The city of Helsinki decided to donat a plot of land to the Jewish community in 1900 in order to build a synagogue. It is located on Malminkatu Street.
A neighborhood where many of the city’s Jews lived at the time, who settled around the market where they could sell second-hand clothes, one of the only professional activities allowed in the 19th century.
The Helsinki Synagogue, famous for its Byzantine-style dome, was built by architect Jac Ahrenberg in 1906. Twenty years later it was extended.
Since then, it can accommodate up to 600 people, seated around the bimah which occupies the center and above which there is a magnificent chandelier.
Built on three floors, the synagogue’s architectural style is similar to that of most synagogues of the time, with symmetrical windows in the center. And on the sides, three small round windows with a maguen david in each one.
In the years 1920-1930, the National Library of Finland hosted many works in Yiddish published during the last decades of the Russian Empire. The community also offered many theatrical performances in Yiddish at the time.
In 1967 a community center was built adjacent to the synagogue. There are made available to allow a Jewish life for the members of the community. Among these services: a Jewish school, classrooms and conference rooms, an auditorium, a retirement home and a mikvah. The community center also includes a Jewish library of 5,000 volumes. A copper Torah sefer ornament can be seen there from the city’s first synagogue, built of wood in 1840.
The center houses the Hazamir choir (founded in 1917), which has already performed at the Finnish Cultural Center in Paris, the bi-monthly magazine Ha-Kehila and all Jewish organizations in Finland.
The city has two Jewish cemeteries located in the place of the city gathering most of the graves. An ancient cemetery built in the 1840s and a new cemetery in 1895. The first being closed and the second currently used by the Jews of Finland.
Today, the Helsinki Synagogue regularly hosts a few dozen worshipers during ceremonies and prepares vegetarian meals for Shabbat celebrated there. Most of the Jews in Finland are vegetarians.
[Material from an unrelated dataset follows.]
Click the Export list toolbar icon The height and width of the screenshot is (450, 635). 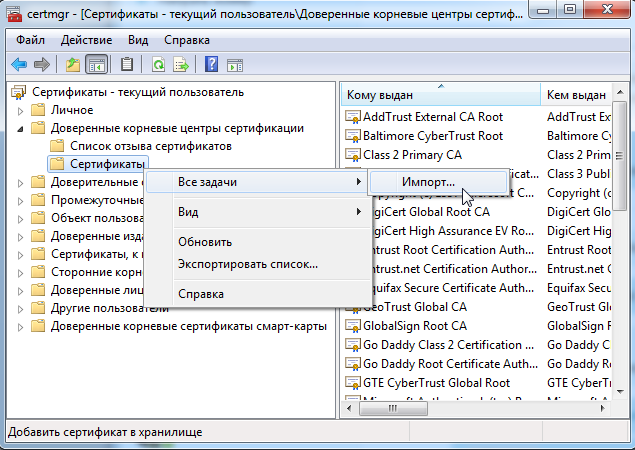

The synagogue is Orthodox, although most of the Jews in Helsinki are less observant. Morning prayers are celebrated in a small hall of the synagogue.
The few dozen members of the liberal movement have no place of worship and are attached to the liberal community in Copenhagen.
Yiddish is experiencing a revival in Helsinki, in particular thanks to the international meetings of Limud (written Limmud in English).